Information supplied:

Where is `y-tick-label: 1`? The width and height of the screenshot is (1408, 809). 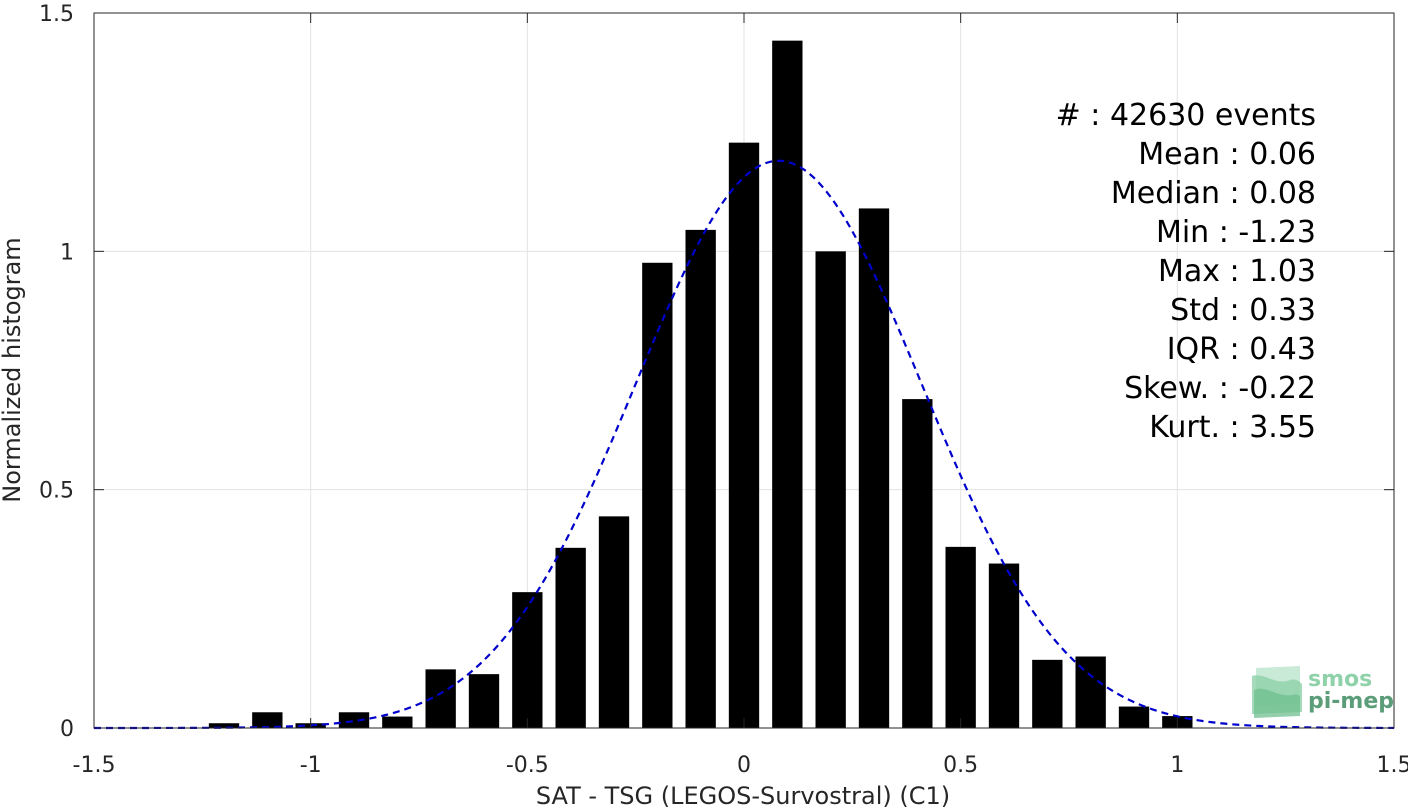
y-tick-label: 1 is located at coordinates (67, 252).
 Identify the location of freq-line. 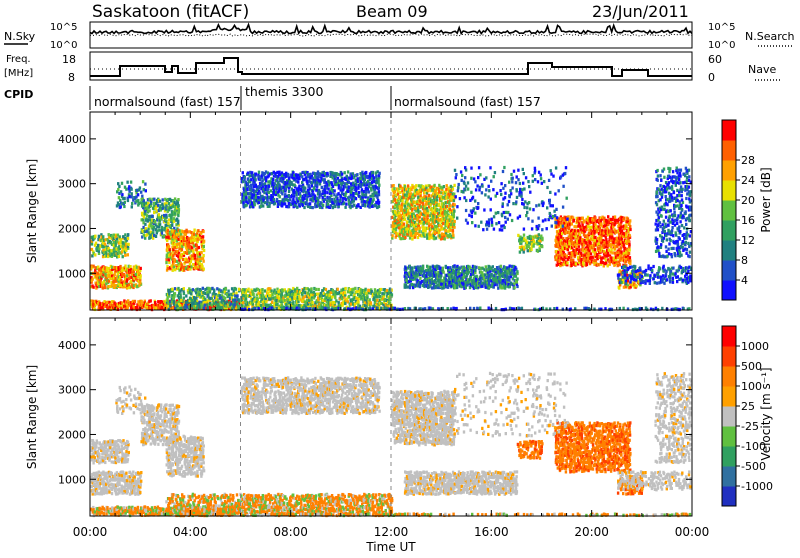
(391, 67).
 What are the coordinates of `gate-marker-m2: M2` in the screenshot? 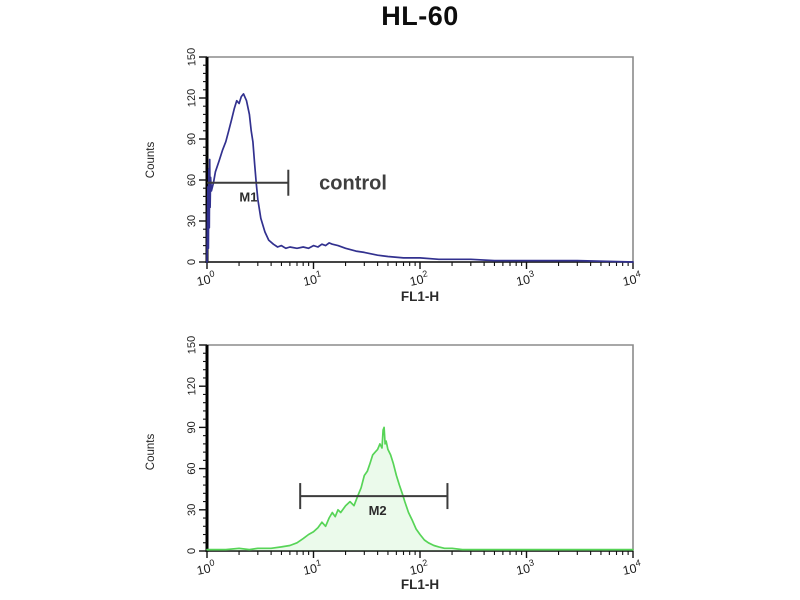 It's located at (374, 500).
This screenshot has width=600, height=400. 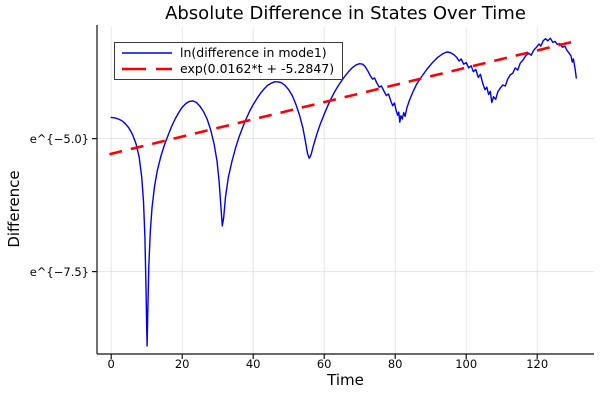 I want to click on legend-line-solid-icon, so click(x=147, y=52).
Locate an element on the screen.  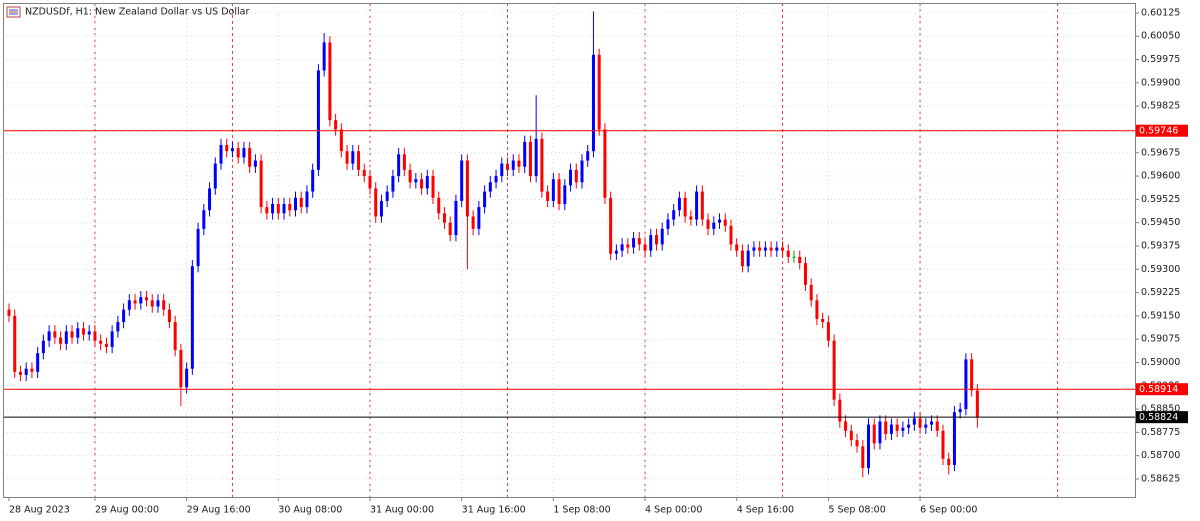
y-tick-label: 0.58775 is located at coordinates (1160, 432).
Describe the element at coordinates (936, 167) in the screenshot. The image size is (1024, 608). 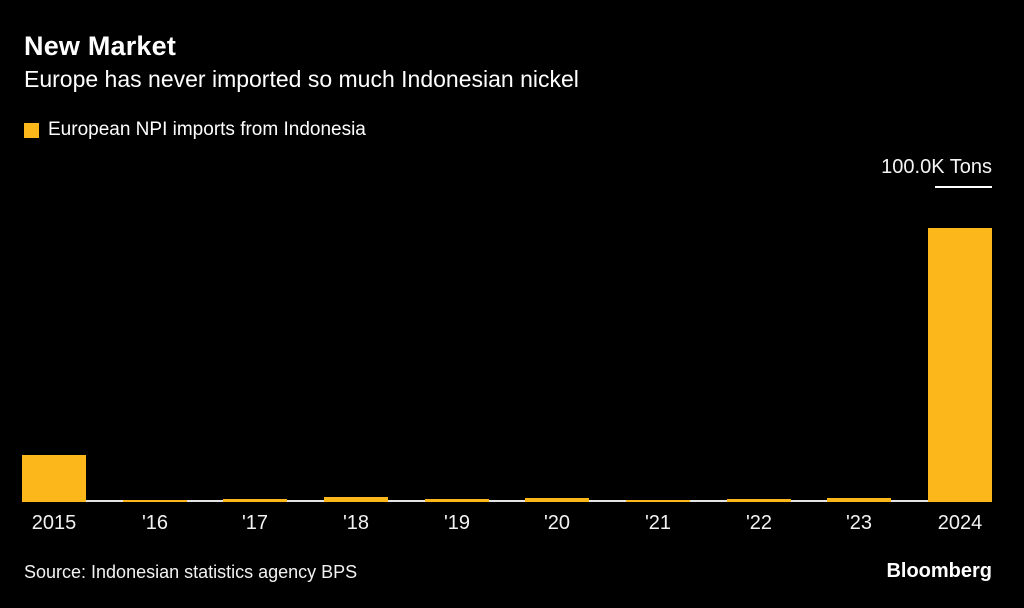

What to produce: Copy everything from the line containing "Locate an element on the screen." down to the end of the records, swapping "screenshot" for "capture" and leaving the rest unchanged. Leave the pictures out.

Written reply:
Locate an element on the screen.  
y-tick-label: 0.58775 is located at coordinates (1160, 432).
Describe the element at coordinates (936, 167) in the capture. The image size is (1024, 608). 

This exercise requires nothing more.